I periodically took my extra race T-shirts to the charity drop for old clothes. Down the hatch went a record of the races I’d run, complete with place and year. It was too much to save and even too much to remember, with almost 300 races under my belt. No need to dwell on past races when another was just ahead.
But I saved the red shirts for canning tomatoes. This August I put up 50 quarts of tomatoes and tomato sauce, compulsively listening day after day to Ian and Silvia sing about the coming winter, untamable rodeo boys, and the cold in Canada. Whenever a sloppy stir of the pot sent a splash of juice onto my T-shirt and I looked down, the Canadian landscape in the song of that moment morphed into a Spanish one, such as the lake and woods and the surrounding stubby, just-harvested chick pea fields near Santa Marina del Rey, a village in dry dusty León. I ran that race four Augusts in a row, taking home a yellow, a green, a white, and a red T-shirt and a garland of garlic.
Or the eight kilometers on the Nalón river path for a race called Ruta de los Museos. It started at the Museum of Mining and Industry in the town of El Entrego and finished at the nearby Pozo Sotón, a mine that closed in 2014 and is now the Mining Experiences and Memory Center. Both museums are in the municipality San Martín del Rey Aurelio, a once-busy coal-mining center in las cuencas, the mining area of deep valleys in the center of Asturias. At the height of the mining boom, 16,000 coal miners worked in 50 mines in las cuencas. After the early ’60s, however, the sector was in trouble, functioning with subsidies, and starting in the ’90s the mines were closed down, a few at a time. Now only one remains, the historic San Nicolás mine, the first Asturian mine to be licensed, in 1876. There, in 1962, the firing of seven miners after they demanded better pay and conditions led to nationwide strikes. Fourteen miners died there in the 1995 mining disaster, one of Asturias’s worst. At the time, 2,000 miners worked in the mine, which back then operated around the clock.
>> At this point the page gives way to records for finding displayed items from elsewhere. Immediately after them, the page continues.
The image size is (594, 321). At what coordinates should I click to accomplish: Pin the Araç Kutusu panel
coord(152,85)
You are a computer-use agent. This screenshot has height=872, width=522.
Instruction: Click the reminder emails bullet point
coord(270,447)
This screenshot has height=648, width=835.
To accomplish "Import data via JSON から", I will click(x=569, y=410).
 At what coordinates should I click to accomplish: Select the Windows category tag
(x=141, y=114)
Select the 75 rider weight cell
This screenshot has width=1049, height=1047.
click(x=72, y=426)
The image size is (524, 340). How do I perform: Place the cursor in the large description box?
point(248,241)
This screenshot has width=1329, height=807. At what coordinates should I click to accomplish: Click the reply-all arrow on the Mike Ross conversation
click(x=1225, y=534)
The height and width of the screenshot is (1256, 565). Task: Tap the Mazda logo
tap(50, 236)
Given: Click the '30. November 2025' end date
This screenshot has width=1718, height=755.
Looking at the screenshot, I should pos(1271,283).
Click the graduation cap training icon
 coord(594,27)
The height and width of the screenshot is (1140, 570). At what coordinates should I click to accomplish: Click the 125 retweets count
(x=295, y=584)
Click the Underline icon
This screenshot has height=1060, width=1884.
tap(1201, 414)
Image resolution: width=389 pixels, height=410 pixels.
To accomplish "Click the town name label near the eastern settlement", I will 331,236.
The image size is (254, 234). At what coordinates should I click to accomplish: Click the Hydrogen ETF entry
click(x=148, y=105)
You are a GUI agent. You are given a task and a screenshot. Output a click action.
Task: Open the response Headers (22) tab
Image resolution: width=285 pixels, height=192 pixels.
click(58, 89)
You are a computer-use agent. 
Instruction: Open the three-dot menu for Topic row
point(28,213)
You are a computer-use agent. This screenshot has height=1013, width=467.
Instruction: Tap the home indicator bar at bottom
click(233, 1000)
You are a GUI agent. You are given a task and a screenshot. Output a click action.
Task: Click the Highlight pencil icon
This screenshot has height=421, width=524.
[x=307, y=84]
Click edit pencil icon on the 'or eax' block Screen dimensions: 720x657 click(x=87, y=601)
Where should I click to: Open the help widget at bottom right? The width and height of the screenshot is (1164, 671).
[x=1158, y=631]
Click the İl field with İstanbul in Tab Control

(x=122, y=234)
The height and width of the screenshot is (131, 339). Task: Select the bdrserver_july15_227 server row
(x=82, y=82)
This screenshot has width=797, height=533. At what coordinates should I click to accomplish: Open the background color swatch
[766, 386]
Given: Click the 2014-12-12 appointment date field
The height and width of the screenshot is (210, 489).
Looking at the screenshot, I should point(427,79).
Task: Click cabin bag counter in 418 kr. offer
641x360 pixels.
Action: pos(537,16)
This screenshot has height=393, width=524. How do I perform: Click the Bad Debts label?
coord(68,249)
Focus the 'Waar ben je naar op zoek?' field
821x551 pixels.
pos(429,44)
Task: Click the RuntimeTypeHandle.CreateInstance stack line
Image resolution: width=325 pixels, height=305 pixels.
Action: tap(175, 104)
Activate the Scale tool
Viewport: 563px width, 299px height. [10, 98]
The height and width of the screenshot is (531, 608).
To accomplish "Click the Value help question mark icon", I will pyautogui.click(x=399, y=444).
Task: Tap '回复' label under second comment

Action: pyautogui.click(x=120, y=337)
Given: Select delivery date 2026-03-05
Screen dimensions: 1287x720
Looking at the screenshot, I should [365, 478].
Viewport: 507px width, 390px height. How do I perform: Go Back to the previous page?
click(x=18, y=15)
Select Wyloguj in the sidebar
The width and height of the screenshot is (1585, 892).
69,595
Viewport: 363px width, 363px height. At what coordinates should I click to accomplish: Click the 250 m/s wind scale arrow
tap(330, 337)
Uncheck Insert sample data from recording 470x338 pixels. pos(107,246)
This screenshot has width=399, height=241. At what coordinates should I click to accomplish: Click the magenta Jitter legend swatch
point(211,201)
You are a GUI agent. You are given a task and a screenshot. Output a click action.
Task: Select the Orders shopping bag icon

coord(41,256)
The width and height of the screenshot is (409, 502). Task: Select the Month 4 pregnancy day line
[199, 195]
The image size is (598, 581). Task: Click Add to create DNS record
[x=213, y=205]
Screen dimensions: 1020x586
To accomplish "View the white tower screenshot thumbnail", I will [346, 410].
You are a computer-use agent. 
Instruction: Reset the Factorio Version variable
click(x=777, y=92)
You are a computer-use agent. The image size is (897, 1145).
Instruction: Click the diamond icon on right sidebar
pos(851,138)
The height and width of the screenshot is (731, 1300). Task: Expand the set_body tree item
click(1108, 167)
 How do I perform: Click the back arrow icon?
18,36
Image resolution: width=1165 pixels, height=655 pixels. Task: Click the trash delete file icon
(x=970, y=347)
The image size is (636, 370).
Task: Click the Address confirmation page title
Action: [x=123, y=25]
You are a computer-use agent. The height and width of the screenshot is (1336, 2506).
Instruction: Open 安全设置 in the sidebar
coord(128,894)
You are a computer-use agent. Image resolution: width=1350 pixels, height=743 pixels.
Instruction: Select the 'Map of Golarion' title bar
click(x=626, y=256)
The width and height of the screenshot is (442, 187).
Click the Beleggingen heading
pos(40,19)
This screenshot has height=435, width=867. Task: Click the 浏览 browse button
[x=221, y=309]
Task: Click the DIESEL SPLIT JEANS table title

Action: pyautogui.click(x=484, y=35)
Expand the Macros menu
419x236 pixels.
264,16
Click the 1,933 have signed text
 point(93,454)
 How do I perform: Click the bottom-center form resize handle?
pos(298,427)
About 200 miners work there now. Despite hard-won government concessions after long and violent strikes, no new industry has replaced mining to provide steady, well-paid jobs in the region, and three-quarters of the population decrease in Asturias comes from people leaving the mining valleys to look elsewhere for work. Spain continues to import coal. The Nalón river, once black, is crystal clear.
Just over the border between Asturias and the province of Galicia, I ran the Vía Verde Do Eo race one June and took home a red T-shirt. The race began at the entrance to a tunnel on the vía verde, green track, where the train transporting limonite from the mines at A Pontenova to the sea at Ribadeo once ran, following the Eo river. Now it’s a walking trail. We were running in the opposite direction, along 10 gently rising kilometers beside the river up to A Pontenova, where the five chimneys of the disused limonite blast furnaces were preserved at the edge of the town. A museum displayed artifacts and photos from the illustrious past, when mining had made the area prosperous. It didn’t look prosperous anymore. The mines were shut down in 1964, and the railroad dismantled soon after. Nothing was left of the train but the graded path and a few casetas, the buildings where the coal to power the trains was stored. Of the 34 kilometers to the sea, only 12 have been incorporated in the vía verde, but what I saw of those was beautiful.
What a mixed bag. When exactly were the good old days? Back in the time before you knew what was really worth complaining about. Like the time before Covid-19. The good old days could however be ahead; all it takes is something worse that follows. Even Covid days might become the good old days. Especially if somebody writes a song. Still, I wish I had a new polyester T-shirt to gripe about, just so I could hold my tongue.